Trois CV sur quatre sont «réalistes»

SELON DES CHIFFRES ETABLIS PAR LA SOCIETE DOCTOR CHEXS, SPECIALISEE DANS LE CONTROLE DES REFERENCES DES CANDIDATS A L’EMBAUCHE, PLUS DE 20% DES CANDIDATS ONT RECOURS A LA FALSIFICATION DE CV ET/OU DE DIPLOMES.

falsification de CV et/ou de diplômes.

Ainsi, sur la base de 112 CV étudiés au cours de l’année 2007, il s’est avéré que «seuls»76% des candidats ont présenté un document «réaliste». Parmi le quart restant, ils sont 11% à avoir présenté un CV mentionnant un diplôme universitaire qui n’a jamais été obtenu. Un tiers d’entre eux a même poussé la fraude jusqu’à présenter un diplôme universitaire carrément falsifié.

Ils sont également 11% des candidats à avoir mentionné sur leur CV des activités professionnelles soit embellies, soit qu’ils n’ont pas exercées. Améliorer sa position, inventer une entreprise ou falsifier des dates fait partie des «sports» fréquemment pratiqués.
Une infime proportion (2%), enfin, a réalisé «la totale», avec le cumul d’une carrière professionnelle et d’études inventées de toutes pièces.

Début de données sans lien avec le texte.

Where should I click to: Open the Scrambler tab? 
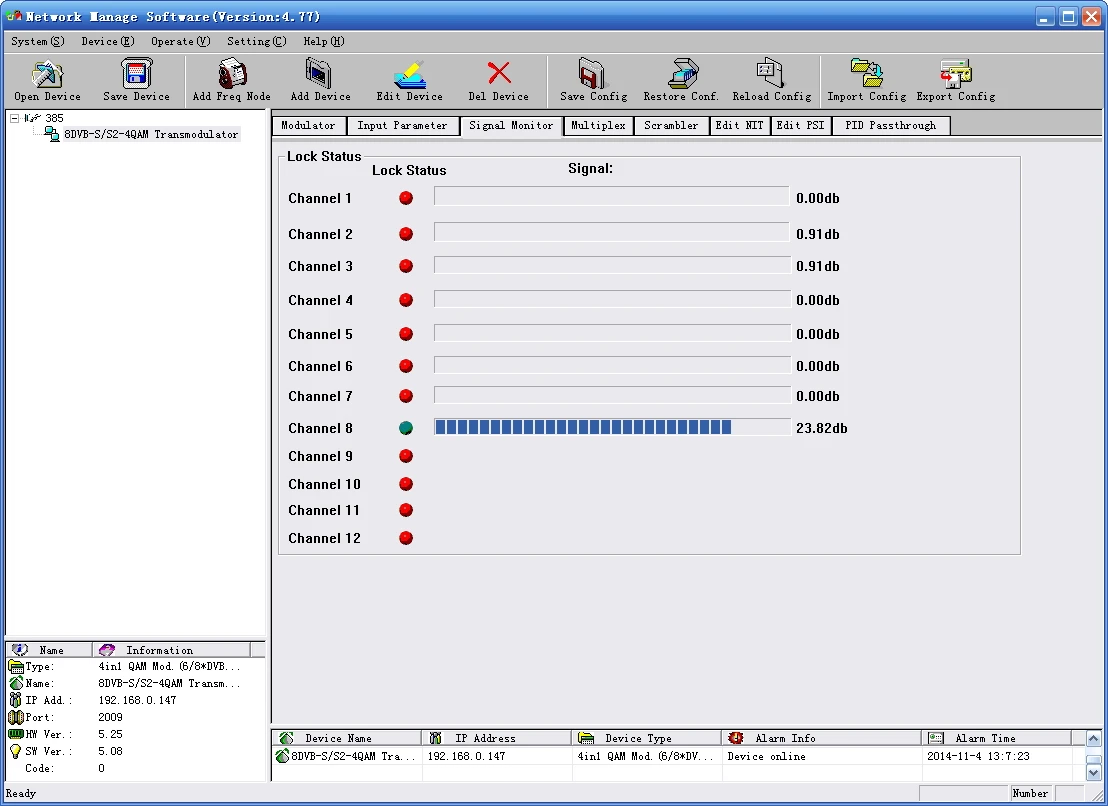click(671, 126)
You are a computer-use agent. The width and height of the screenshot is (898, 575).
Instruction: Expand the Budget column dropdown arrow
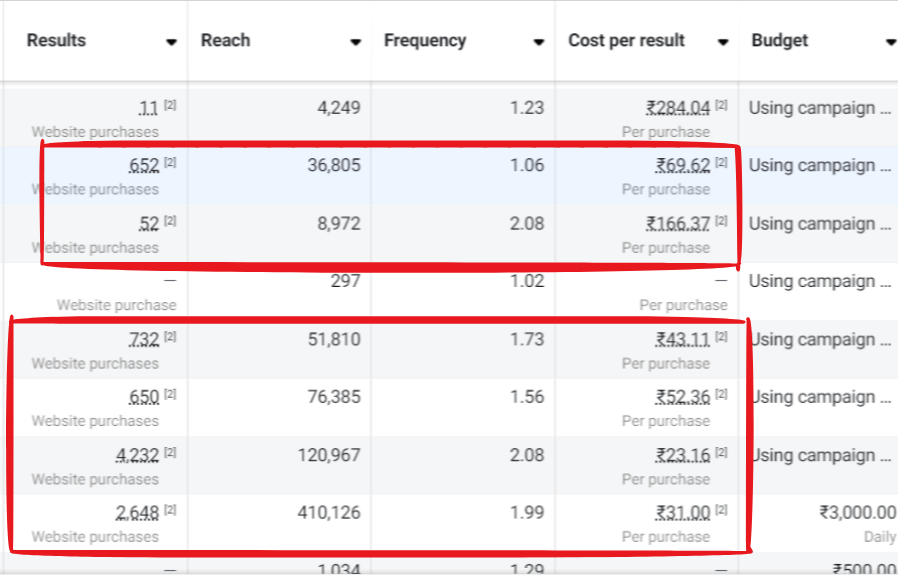click(890, 42)
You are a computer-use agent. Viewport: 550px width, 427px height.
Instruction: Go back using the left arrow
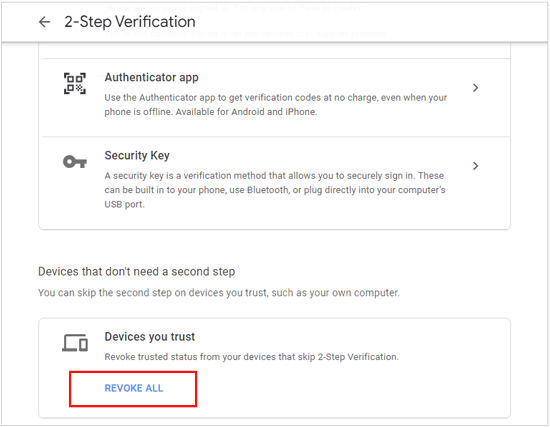(44, 22)
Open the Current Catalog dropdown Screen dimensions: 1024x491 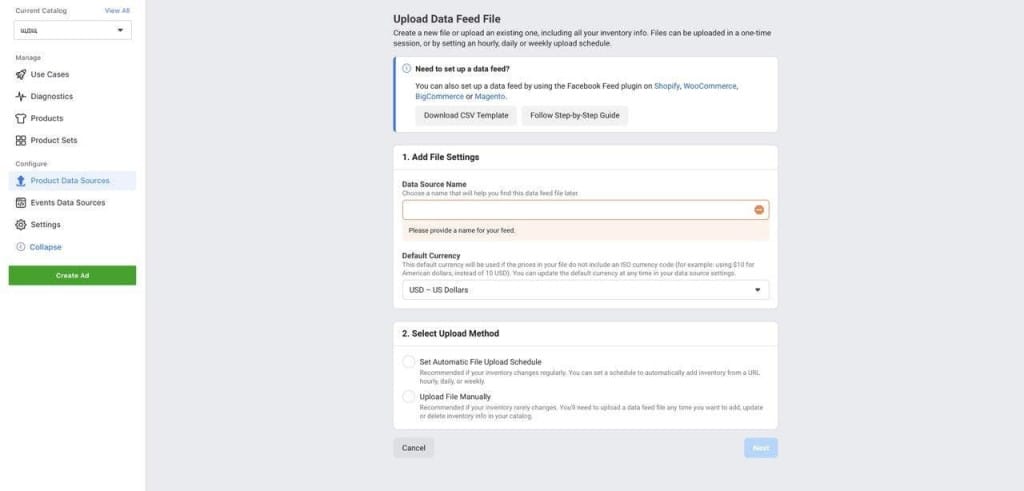coord(73,31)

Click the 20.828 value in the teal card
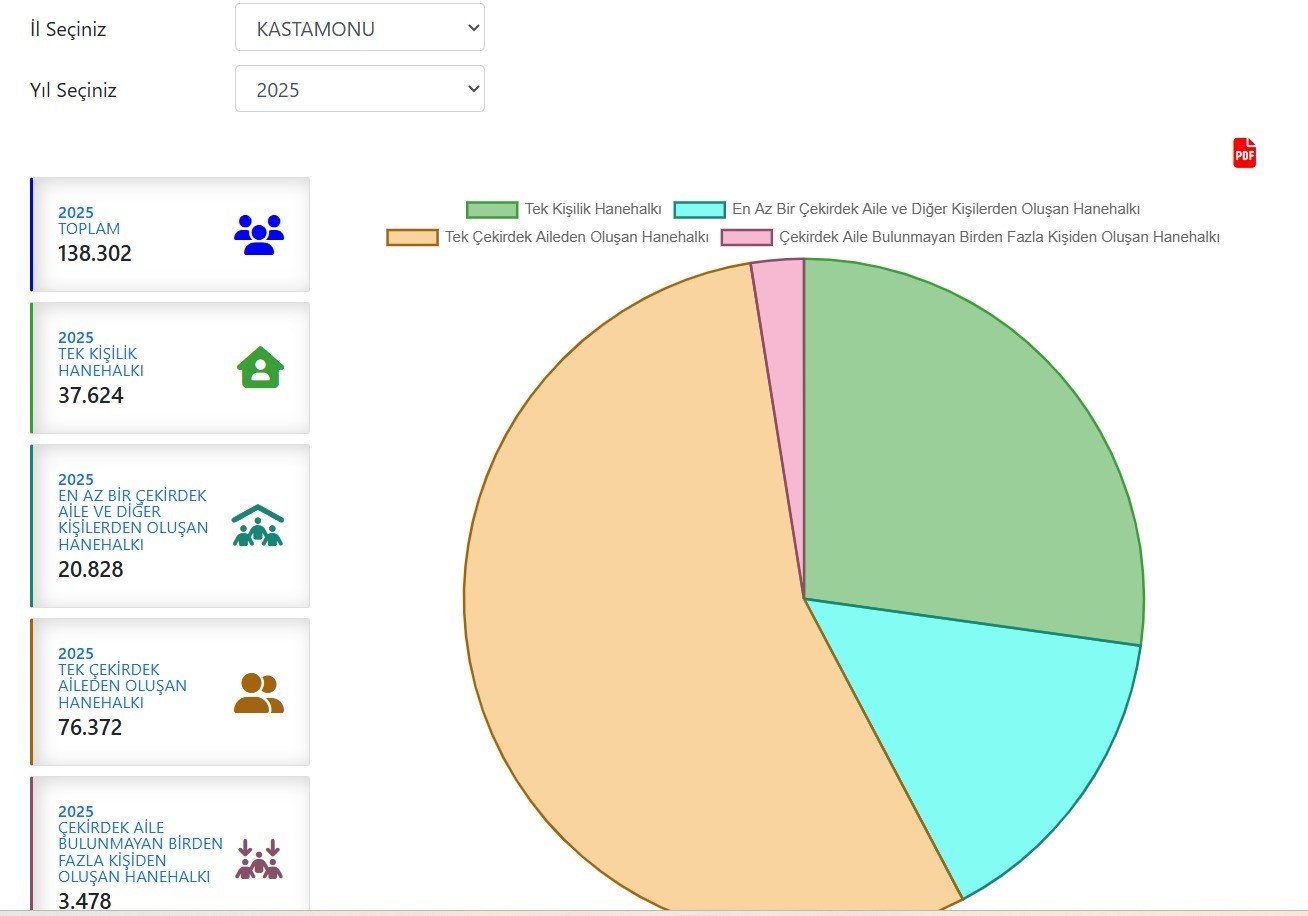coord(91,570)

«Les chiffres avancés sont tirés des résultats obtenus dans le cadre de notre activité, précise Audrey Clabeck, business developer chez Doctor Chexs. Nous n’avons pas la prétention d’avoir effectué des statistiques relatives à la situation de l’ensemble du territoire luxembourgeois».

Jusqu’à 8.000 euros pour un certificat professionnel

Il n’empêche. Le phénomène est réel. Du reste, certains candidats à la fraude peuvent trouver leur bonheur sur... Internet. Certains sites ont pu proposer, ces dernières années, pour quelques centaines d’euros seulement, d’envoyer des diplômes de Harvard, de Stanford, voire d’universités imaginaires. En tout début d’année, le China Post relatait le démantèlement d’un réseau de faux diplômes et licences professionnelles à Taïwan.

Une perquisition de la police a permis de mettre la main sur une centaine de faux documents universitaires. Le trafic semblait durer depuis le début des années 2000 et avait déjà permis d’écouler plus de 500 de ces faux diplômes... Les prix de vente allaient de 20.000 à 50.000 dollars taïwanais (entre 400 et 1.000 euros) pour un diplôme d'études secondaires, mais pouvaient monter à 4.000 euros pour un diplôme universitaire national ou bien le double pour un certificat professionnel.